人生の楽しみ方の幅広さをユーモアに包んで描いた傑作恋愛コメディ。原題の「Something's Gotta Give」は、「人生は何でもあり」くらいに取った方が良いのではないか。J.ニコルソン、D.キートン、K.リーブスと豪華俳優陣を揃えながら、重厚な恋愛模様ではなく、洒脱な作品に仕上げている点が本作の持ち味だろう。特に、中高年の男女に対してはホロ苦いが勇気を与える笑い。

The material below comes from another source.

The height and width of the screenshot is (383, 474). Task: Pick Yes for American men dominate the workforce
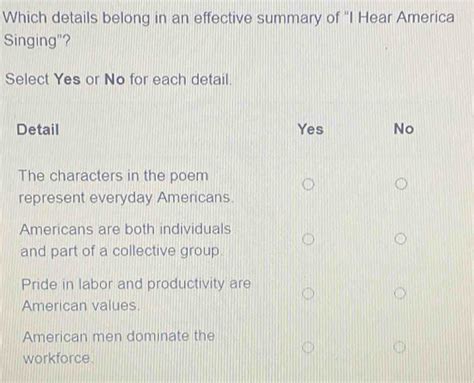click(x=308, y=347)
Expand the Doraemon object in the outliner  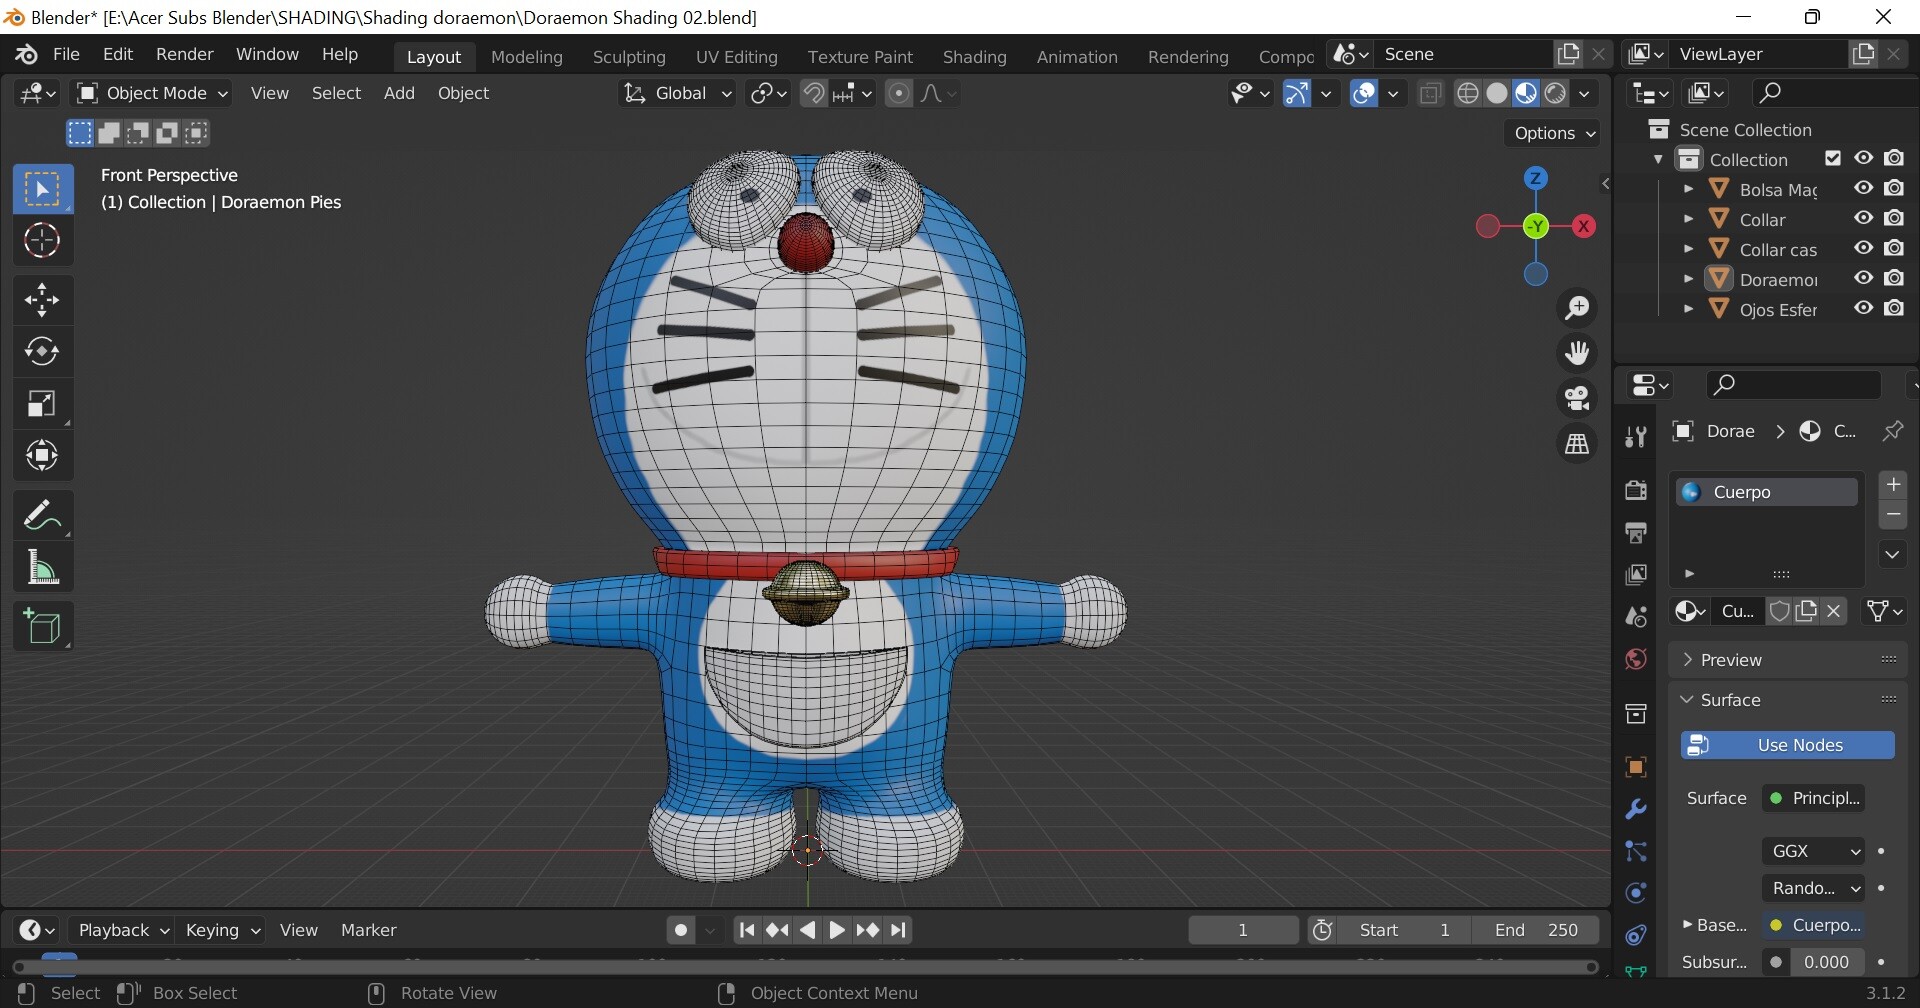tap(1689, 279)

ハリー(J.ニコルソン)は60歳過ぎの富豪だが、「30歳以上の女は相手にしない」との"ルール"を持っている。そこに現われた愛人の母親の脚本家エリカ(D.キートン)。娘の"ボーイフレンド"を見たエリカは激怒するが...。そして、ハリーが心臓発作で倒れた事によって担当医ジュリアン(K.リーブス)が登場する。ジュリアンは何と20歳近く年上のエリカに一目惚れしてしまう...。

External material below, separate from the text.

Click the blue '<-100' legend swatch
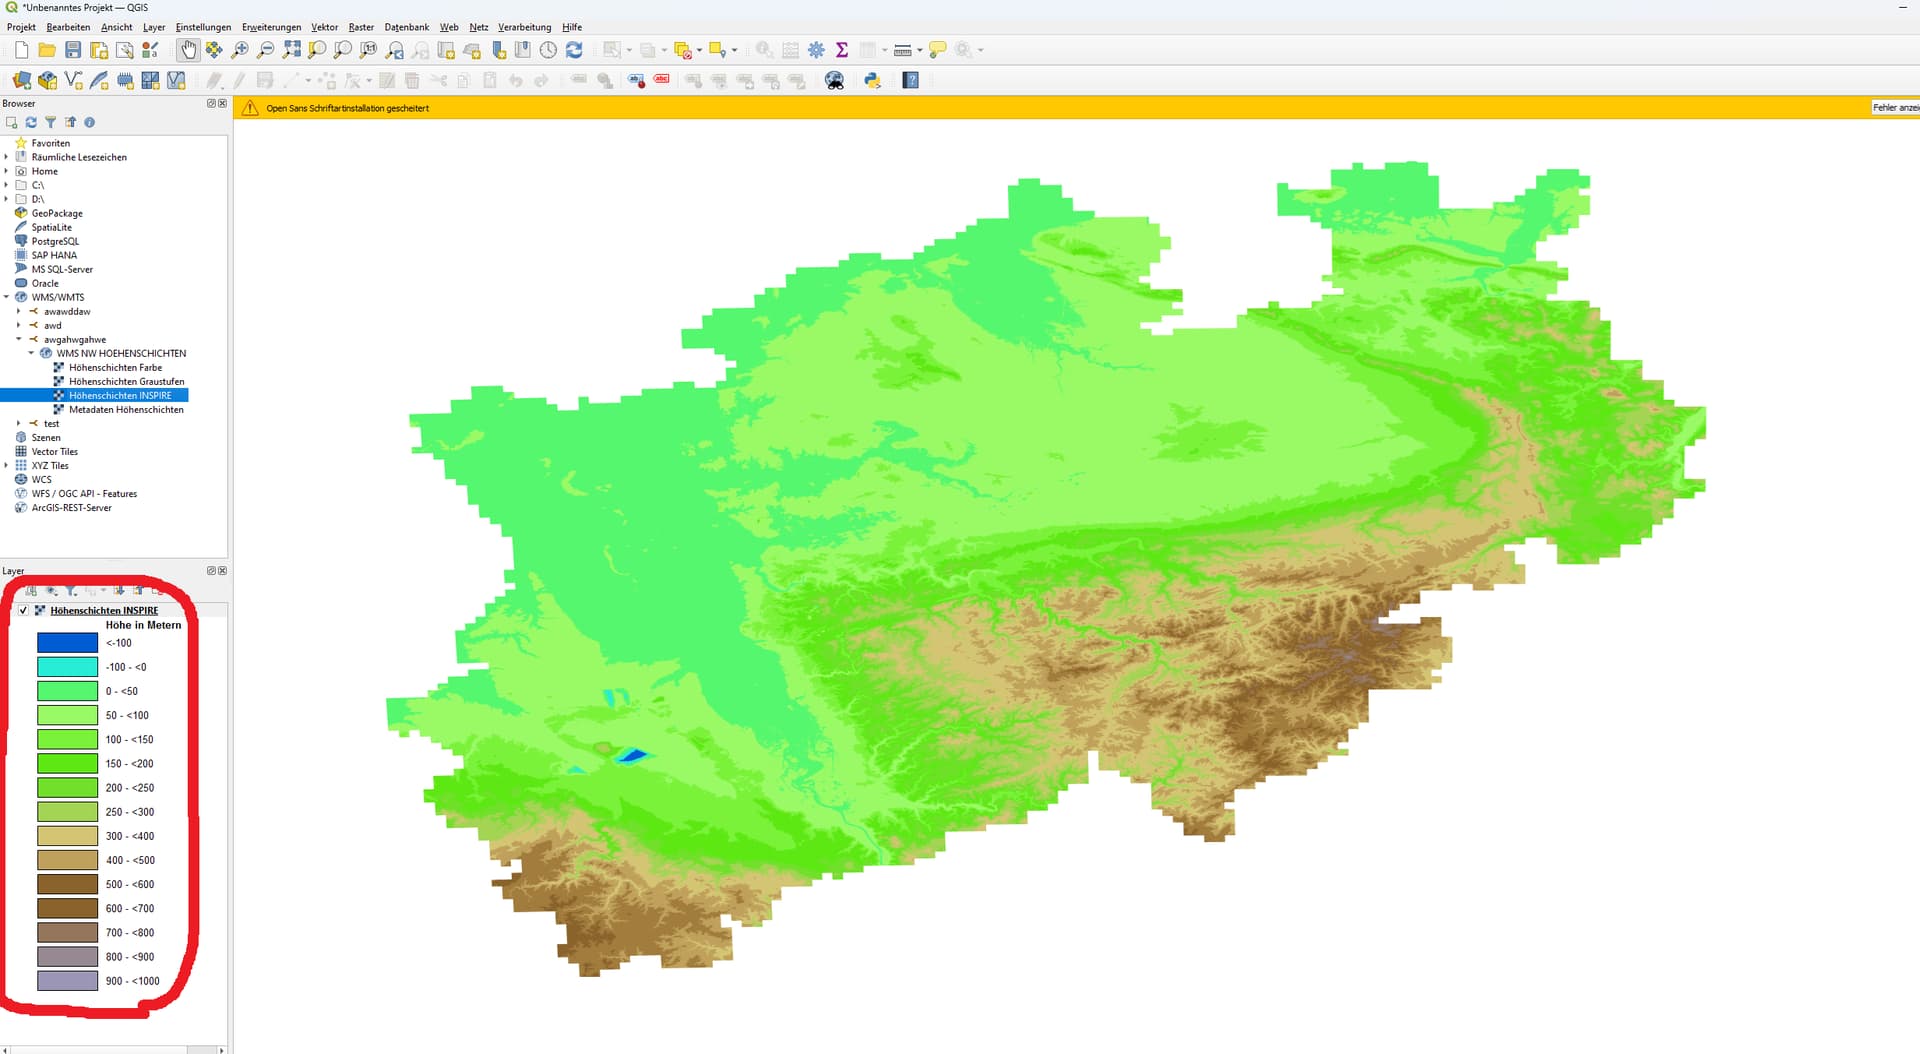Viewport: 1920px width, 1054px height. click(x=67, y=643)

ここからは三人の恋愛模様だが、期待にたがわぬ出来。特に、当初犬猿の仲だったハリーとエリカが次第に接近して行く様子が巧みに描かれている。J.ニコルソンの怪演、D.キートンの魅力と演技力が本作に求心力を与えていると思う。特にD.キートンの体当たりの演技は女の強さから切なさまでを見事なまでに表現して凄い。また、浜辺での美しいシーン、病院にハリーが何度も搬送される繰り返しギャグ、雨の日のハプニング的ベッド・イン、母娘の恋愛観の相違の描写、エリカの脚本の舞台パリを反映してポイントで流れるシャンソンと起伏に富んだ台本も良く出来ている。エンディングには、ポール・サイモンの「Learn How to Fall」とJ.ニコルソン自身が歌うシャンソンが流れるというサービス振り。観ていて自然に笑えるし、人生幾つになっても、どのような形であっても楽しみを味わえる事を教えてくれる快作。